→ EXERCISE DETAILS
Your copy should contain exactly the lines from the one that holds "Viewport: 749px width, 563px height." through the end of the material, reproduced as written, with no pictures.
════
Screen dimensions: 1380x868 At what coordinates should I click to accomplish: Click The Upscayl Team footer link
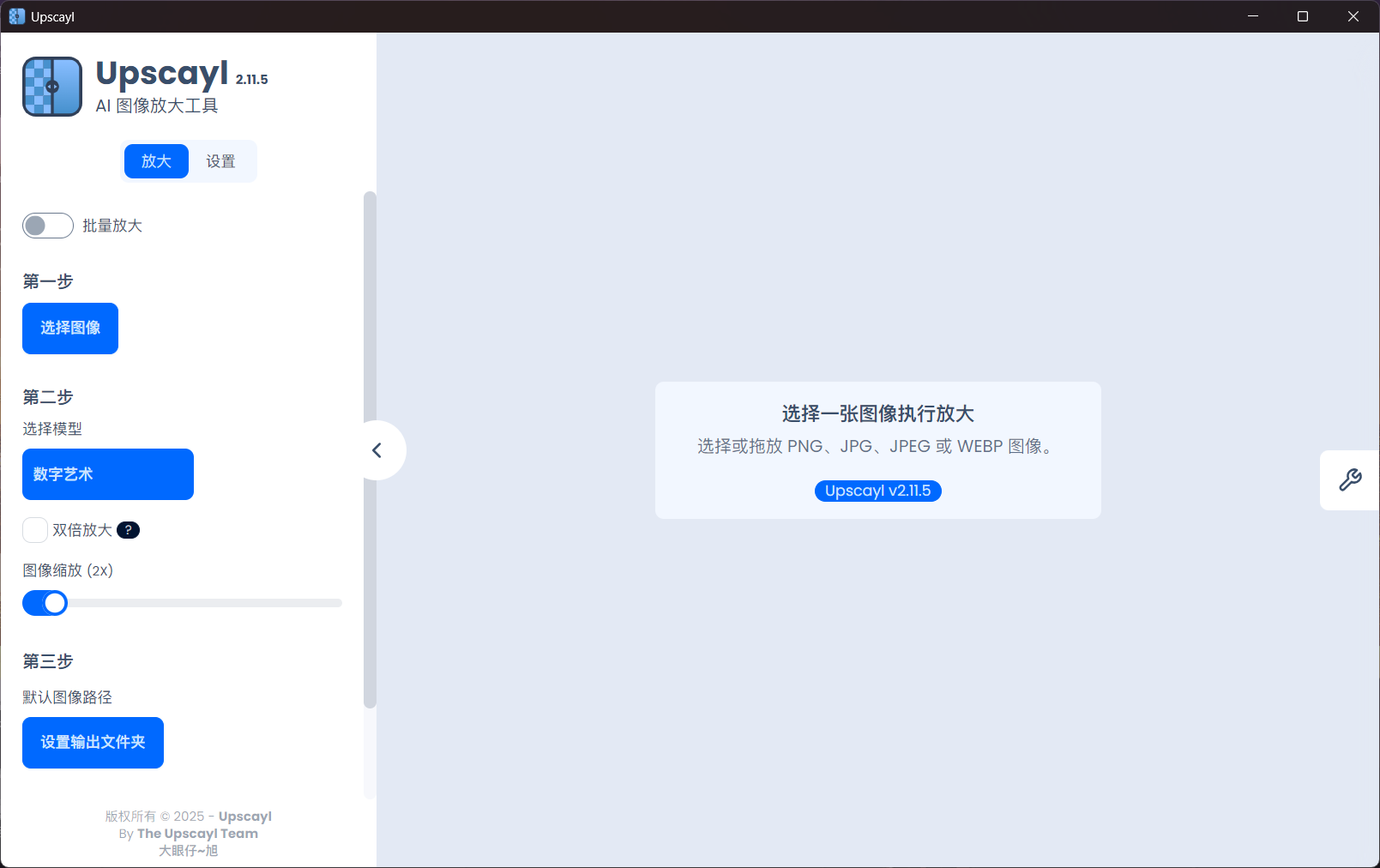[197, 834]
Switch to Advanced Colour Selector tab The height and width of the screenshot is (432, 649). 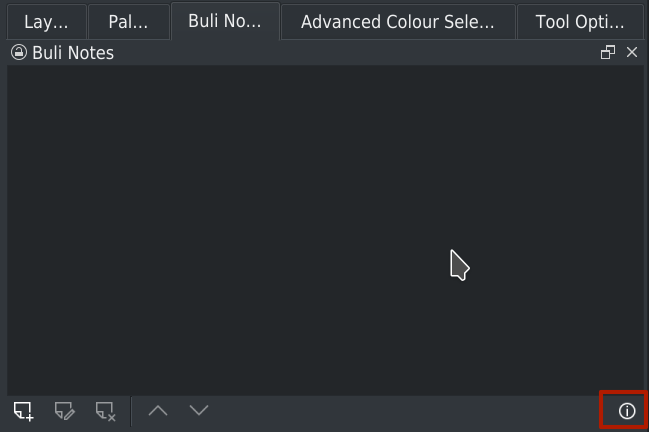tap(397, 21)
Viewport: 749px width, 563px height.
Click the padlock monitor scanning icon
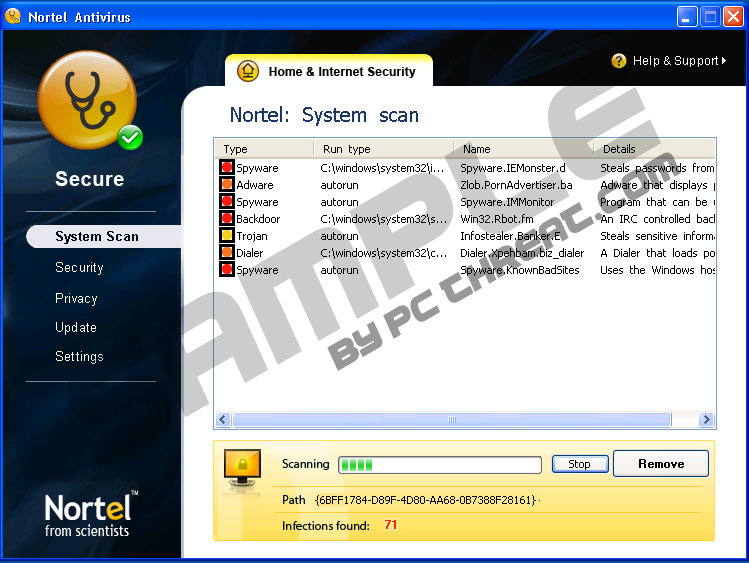242,464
════
→ TASK RESPONSE
Viewport: 749px width, 563px height.
Click the padlock monitor scanning icon
242,464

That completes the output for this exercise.